Now each arc is bisected and the point is given the number which is the sum of the $2$ numbers at the endpoints of the respective arc. This process is the continued till the sum of all numbers on the circle is at-least numerically equal to the product of $4$ times the area of the circle and $\frac{1}{3}$rd the radius. Find the least number of points on the circle (Take $\pi$ to be $3.14$) .
What I Tried :- You can actually calculate the product of $4\pi r^2$ and $\frac{r}{3}$ , which comes out to be :- $$\frac{4\pi r^3}{3} \rightarrow \frac{4*3.14*1000000}{3} \rightarrow 4186666$$
Here $4186666$ is the numerical part which is the sum of all the numbers on each arcs of the circle . The question is, how do you get this sum, because there is no specific pattern I can observe between these numbers on the arcs?
Can someone help me?
You can't see the forest because you're too focused on the trees. Add all the numbers up after each step -- 2, then 6, then 18, ... seems to triple each time.

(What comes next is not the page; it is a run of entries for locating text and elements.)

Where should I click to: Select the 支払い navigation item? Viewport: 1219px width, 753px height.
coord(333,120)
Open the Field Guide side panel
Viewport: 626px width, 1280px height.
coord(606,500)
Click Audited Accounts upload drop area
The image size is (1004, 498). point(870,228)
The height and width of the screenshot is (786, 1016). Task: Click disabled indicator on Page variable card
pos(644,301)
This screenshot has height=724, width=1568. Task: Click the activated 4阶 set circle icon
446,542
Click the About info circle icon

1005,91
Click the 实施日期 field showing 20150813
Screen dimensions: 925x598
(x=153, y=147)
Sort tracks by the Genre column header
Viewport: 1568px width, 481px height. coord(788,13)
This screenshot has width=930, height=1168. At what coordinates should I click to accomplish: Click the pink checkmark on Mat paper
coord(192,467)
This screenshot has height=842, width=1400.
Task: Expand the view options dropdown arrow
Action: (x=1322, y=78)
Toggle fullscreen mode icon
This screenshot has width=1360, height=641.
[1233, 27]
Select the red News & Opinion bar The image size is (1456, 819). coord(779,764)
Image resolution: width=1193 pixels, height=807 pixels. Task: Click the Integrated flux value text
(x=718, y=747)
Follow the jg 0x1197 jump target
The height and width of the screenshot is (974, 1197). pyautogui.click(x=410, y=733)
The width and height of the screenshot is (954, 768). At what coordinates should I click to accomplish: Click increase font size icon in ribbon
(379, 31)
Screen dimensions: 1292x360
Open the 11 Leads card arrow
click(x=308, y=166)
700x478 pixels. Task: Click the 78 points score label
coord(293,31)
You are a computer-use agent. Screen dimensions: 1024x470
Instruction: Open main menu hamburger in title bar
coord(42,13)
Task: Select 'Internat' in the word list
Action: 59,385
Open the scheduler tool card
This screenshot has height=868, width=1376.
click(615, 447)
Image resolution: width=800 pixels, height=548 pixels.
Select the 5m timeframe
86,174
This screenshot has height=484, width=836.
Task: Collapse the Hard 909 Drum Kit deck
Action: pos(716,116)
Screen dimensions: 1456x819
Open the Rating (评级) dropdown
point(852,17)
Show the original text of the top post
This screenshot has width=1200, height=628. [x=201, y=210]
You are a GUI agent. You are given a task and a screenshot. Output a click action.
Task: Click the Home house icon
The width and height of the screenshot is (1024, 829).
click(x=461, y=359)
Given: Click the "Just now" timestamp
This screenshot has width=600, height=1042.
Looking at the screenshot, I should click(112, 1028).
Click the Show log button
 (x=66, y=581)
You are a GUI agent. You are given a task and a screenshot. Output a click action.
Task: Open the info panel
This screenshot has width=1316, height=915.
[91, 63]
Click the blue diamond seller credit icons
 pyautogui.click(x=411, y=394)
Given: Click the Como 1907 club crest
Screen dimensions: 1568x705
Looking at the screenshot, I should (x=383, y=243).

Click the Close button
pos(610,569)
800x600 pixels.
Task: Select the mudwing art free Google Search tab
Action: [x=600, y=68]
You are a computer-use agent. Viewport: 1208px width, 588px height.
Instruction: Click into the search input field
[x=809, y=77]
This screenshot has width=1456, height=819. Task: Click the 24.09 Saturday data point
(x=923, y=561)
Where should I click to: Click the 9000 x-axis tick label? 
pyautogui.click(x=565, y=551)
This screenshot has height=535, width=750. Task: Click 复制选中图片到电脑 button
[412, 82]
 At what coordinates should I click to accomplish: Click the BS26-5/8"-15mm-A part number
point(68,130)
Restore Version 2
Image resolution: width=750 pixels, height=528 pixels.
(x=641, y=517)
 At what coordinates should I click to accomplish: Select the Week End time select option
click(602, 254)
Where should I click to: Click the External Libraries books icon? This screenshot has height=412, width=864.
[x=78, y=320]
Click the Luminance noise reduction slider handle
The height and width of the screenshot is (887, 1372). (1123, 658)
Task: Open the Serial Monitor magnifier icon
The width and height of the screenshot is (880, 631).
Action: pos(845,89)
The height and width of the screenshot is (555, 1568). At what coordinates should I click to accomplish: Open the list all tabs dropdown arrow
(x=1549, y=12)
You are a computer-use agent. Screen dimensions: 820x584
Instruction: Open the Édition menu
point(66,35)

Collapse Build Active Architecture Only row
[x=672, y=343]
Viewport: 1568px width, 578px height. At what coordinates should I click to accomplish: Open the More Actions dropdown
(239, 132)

When you make an iteration by bisecting arcs, the new sum counts each addend from the previous sum three times -- once from the earlier point, and once from each newly generated neighbor of that original point. For example, when you generate the 4 and 5 elements, each 3 from the previous set is also counted as part of the adjacent 4 and part of the adjacent 5.
So the sum is $2×3^n$ where $n$ is the number of iterations after starting with $A$ and $B$. In addition each bisecting doubles the count of points, as the number of arcs is also doubled. Proceed from there.